▶ What to do:
Line by line, copy the material below exactly.
________________________________________
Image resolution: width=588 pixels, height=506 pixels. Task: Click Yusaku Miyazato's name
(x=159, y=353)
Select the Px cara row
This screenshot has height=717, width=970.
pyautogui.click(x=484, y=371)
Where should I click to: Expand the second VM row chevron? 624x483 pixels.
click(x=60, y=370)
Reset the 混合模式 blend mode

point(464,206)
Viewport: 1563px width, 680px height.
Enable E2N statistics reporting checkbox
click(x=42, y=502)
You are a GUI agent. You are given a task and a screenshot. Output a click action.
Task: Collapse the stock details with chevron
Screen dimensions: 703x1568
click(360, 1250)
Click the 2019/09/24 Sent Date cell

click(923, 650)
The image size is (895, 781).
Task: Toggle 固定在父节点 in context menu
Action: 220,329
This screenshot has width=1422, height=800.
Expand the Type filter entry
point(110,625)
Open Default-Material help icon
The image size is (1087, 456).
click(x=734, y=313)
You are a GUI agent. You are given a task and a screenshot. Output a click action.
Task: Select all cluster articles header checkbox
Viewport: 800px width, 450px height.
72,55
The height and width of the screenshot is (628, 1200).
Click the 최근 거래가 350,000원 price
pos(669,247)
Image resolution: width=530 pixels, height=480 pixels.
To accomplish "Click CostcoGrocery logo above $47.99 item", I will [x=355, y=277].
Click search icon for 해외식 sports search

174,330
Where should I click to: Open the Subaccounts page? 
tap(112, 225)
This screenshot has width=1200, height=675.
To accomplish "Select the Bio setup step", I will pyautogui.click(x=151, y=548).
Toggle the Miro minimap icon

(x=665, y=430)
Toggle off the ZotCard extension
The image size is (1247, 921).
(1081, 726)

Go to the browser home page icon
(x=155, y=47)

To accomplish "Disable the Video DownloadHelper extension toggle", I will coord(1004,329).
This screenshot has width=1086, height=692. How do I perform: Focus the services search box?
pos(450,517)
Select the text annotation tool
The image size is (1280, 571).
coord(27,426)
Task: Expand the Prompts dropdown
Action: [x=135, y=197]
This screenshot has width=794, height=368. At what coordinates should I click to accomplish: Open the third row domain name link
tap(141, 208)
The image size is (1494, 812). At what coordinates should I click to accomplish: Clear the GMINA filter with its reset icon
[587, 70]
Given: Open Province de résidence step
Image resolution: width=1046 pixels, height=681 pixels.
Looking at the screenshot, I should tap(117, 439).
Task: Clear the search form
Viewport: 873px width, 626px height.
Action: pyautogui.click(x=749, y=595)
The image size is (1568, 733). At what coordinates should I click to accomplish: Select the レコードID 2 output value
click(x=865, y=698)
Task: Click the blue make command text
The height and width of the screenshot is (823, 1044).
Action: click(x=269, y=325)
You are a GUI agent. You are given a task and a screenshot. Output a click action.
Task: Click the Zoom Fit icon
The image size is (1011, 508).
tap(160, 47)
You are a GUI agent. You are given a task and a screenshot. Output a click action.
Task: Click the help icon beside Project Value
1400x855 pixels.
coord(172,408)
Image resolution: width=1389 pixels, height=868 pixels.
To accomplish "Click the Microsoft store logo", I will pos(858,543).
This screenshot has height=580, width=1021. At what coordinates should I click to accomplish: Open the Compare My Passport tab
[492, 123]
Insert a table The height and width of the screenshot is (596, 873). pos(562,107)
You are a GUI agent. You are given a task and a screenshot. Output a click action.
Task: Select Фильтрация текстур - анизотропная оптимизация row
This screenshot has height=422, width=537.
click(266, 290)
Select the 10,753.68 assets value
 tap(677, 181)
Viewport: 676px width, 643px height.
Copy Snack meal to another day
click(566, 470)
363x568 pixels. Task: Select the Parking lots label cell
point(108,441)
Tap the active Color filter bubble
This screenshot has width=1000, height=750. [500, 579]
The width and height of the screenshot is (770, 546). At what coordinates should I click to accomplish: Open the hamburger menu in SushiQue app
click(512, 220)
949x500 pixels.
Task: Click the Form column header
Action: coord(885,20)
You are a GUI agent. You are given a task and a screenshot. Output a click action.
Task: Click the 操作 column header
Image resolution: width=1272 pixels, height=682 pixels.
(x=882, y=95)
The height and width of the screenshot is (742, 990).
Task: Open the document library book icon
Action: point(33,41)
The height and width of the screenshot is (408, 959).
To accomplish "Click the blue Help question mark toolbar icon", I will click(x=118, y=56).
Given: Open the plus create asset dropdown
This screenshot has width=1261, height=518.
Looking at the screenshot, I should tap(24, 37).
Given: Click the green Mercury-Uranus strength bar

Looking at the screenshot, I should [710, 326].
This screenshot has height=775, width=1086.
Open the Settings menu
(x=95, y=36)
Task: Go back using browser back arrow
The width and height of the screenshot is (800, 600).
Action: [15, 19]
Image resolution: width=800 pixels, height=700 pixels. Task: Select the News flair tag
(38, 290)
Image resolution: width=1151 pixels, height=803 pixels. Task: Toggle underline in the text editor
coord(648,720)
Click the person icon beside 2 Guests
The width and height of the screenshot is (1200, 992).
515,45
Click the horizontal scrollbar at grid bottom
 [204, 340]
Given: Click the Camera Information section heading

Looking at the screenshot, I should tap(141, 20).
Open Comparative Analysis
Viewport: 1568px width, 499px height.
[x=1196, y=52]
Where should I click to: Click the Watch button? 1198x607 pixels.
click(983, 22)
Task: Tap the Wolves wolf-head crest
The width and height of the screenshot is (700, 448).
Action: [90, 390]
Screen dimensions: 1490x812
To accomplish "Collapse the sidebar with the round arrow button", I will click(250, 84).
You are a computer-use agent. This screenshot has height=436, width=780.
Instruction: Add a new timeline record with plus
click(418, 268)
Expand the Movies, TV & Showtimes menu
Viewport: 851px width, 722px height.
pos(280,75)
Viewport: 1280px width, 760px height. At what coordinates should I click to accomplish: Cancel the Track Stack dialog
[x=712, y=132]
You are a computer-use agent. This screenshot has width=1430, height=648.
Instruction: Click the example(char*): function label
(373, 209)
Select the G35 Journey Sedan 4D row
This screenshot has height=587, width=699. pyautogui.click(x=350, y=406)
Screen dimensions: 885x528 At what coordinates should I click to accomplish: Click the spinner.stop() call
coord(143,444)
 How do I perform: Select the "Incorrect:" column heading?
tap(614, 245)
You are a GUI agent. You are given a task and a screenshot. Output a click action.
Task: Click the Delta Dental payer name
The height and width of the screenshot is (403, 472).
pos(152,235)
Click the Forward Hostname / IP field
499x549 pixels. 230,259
________________________________________
▶ Written reply:
Image resolution: width=588 pixels, height=506 pixels. Task: Click Yusaku Miyazato's name
(x=159, y=353)
Select the Px cara row
This screenshot has height=717, width=970.
pyautogui.click(x=484, y=371)
Where should I click to: Expand the second VM row chevron? 624x483 pixels.
click(x=60, y=370)
Reset the 混合模式 blend mode

point(464,206)
Viewport: 1563px width, 680px height.
Enable E2N statistics reporting checkbox
click(x=42, y=502)
You are a GUI agent. You are given a task and a screenshot. Output a click action.
Task: Collapse the stock details with chevron
Screen dimensions: 703x1568
click(360, 1250)
Click the 2019/09/24 Sent Date cell

click(923, 650)
The image size is (895, 781).
Task: Toggle 固定在父节点 in context menu
Action: 220,329
This screenshot has width=1422, height=800.
Expand the Type filter entry
point(110,625)
Open Default-Material help icon
The image size is (1087, 456).
click(x=734, y=313)
You are a GUI agent. You are given a task and a screenshot. Output a click action.
Task: Select all cluster articles header checkbox
Viewport: 800px width, 450px height.
72,55
The height and width of the screenshot is (628, 1200).
Click the 최근 거래가 350,000원 price
pos(669,247)
Image resolution: width=530 pixels, height=480 pixels.
To accomplish "Click CostcoGrocery logo above $47.99 item", I will [x=355, y=277].
Click search icon for 해외식 sports search

174,330
Where should I click to: Open the Subaccounts page? 
tap(112, 225)
This screenshot has width=1200, height=675.
To accomplish "Select the Bio setup step", I will pyautogui.click(x=151, y=548).
Toggle the Miro minimap icon

(x=665, y=430)
Toggle off the ZotCard extension
The image size is (1247, 921).
(1081, 726)

Go to the browser home page icon
(x=155, y=47)

To accomplish "Disable the Video DownloadHelper extension toggle", I will coord(1004,329).
This screenshot has width=1086, height=692. How do I perform: Focus the services search box?
pos(450,517)
Select the text annotation tool
The image size is (1280, 571).
coord(27,426)
Task: Expand the Prompts dropdown
Action: [x=135, y=197]
This screenshot has width=794, height=368. At what coordinates should I click to accomplish: Open the third row domain name link
tap(141, 208)
The image size is (1494, 812). At what coordinates should I click to accomplish: Clear the GMINA filter with its reset icon
[587, 70]
Given: Open Province de résidence step
Image resolution: width=1046 pixels, height=681 pixels.
Looking at the screenshot, I should tap(117, 439).
Task: Clear the search form
Viewport: 873px width, 626px height.
Action: pyautogui.click(x=749, y=595)
The image size is (1568, 733). At what coordinates should I click to accomplish: Select the レコードID 2 output value
click(x=865, y=698)
Task: Click the blue make command text
The height and width of the screenshot is (823, 1044).
Action: click(x=269, y=325)
You are a GUI agent. You are given a task and a screenshot. Output a click action.
Task: Click the Zoom Fit icon
The image size is (1011, 508).
tap(160, 47)
You are a GUI agent. You are given a task and a screenshot. Output a click action.
Task: Click the help icon beside Project Value
1400x855 pixels.
coord(172,408)
Image resolution: width=1389 pixels, height=868 pixels.
To accomplish "Click the Microsoft store logo", I will pos(858,543).
This screenshot has height=580, width=1021. At what coordinates should I click to accomplish: Open the Compare My Passport tab
[492, 123]
Insert a table The height and width of the screenshot is (596, 873). pos(562,107)
You are a GUI agent. You are given a task and a screenshot. Output a click action.
Task: Select Фильтрация текстур - анизотропная оптимизация row
This screenshot has height=422, width=537.
click(266, 290)
Select the 10,753.68 assets value
 tap(677, 181)
Viewport: 676px width, 643px height.
Copy Snack meal to another day
click(566, 470)
363x568 pixels. Task: Select the Parking lots label cell
point(108,441)
Tap the active Color filter bubble
This screenshot has width=1000, height=750. [500, 579]
The width and height of the screenshot is (770, 546). At what coordinates should I click to accomplish: Open the hamburger menu in SushiQue app
click(512, 220)
949x500 pixels.
Task: Click the Form column header
Action: coord(885,20)
You are a GUI agent. You are given a task and a screenshot. Output a click action.
Task: Click the 操作 column header
Image resolution: width=1272 pixels, height=682 pixels.
(x=882, y=95)
The height and width of the screenshot is (742, 990).
Task: Open the document library book icon
Action: point(33,41)
The height and width of the screenshot is (408, 959).
To accomplish "Click the blue Help question mark toolbar icon", I will click(x=118, y=56).
Given: Open the plus create asset dropdown
This screenshot has width=1261, height=518.
Looking at the screenshot, I should tap(24, 37).
Given: Click the green Mercury-Uranus strength bar

Looking at the screenshot, I should [710, 326].
This screenshot has height=775, width=1086.
Open the Settings menu
(x=95, y=36)
Task: Go back using browser back arrow
The width and height of the screenshot is (800, 600).
Action: [15, 19]
Image resolution: width=800 pixels, height=700 pixels. Task: Select the News flair tag
(38, 290)
Image resolution: width=1151 pixels, height=803 pixels. Task: Toggle underline in the text editor
coord(648,720)
Click the person icon beside 2 Guests
The width and height of the screenshot is (1200, 992).
515,45
Click the horizontal scrollbar at grid bottom
 [204, 340]
Given: Click the Camera Information section heading

Looking at the screenshot, I should tap(141, 20).
Open Comparative Analysis
Viewport: 1568px width, 499px height.
[x=1196, y=52]
Where should I click to: Click the Watch button? 1198x607 pixels.
click(983, 22)
Task: Tap the Wolves wolf-head crest
The width and height of the screenshot is (700, 448).
Action: [90, 390]
Screen dimensions: 1490x812
To accomplish "Collapse the sidebar with the round arrow button", I will click(250, 84).
You are a computer-use agent. This screenshot has height=436, width=780.
Instruction: Add a new timeline record with plus
click(418, 268)
Expand the Movies, TV & Showtimes menu
Viewport: 851px width, 722px height.
pos(280,75)
Viewport: 1280px width, 760px height. At what coordinates should I click to accomplish: Cancel the Track Stack dialog
[x=712, y=132]
You are a computer-use agent. This screenshot has width=1430, height=648.
Instruction: Click the example(char*): function label
(373, 209)
Select the G35 Journey Sedan 4D row
This screenshot has height=587, width=699. pyautogui.click(x=350, y=406)
Screen dimensions: 885x528 At what coordinates should I click to accomplish: Click the spinner.stop() call
coord(143,444)
 How do I perform: Select the "Incorrect:" column heading?
tap(614, 245)
You are a GUI agent. You are given a task and a screenshot. Output a click action.
Task: Click the Delta Dental payer name
The height and width of the screenshot is (403, 472).
pos(152,235)
Click the Forward Hostname / IP field
499x549 pixels. 230,259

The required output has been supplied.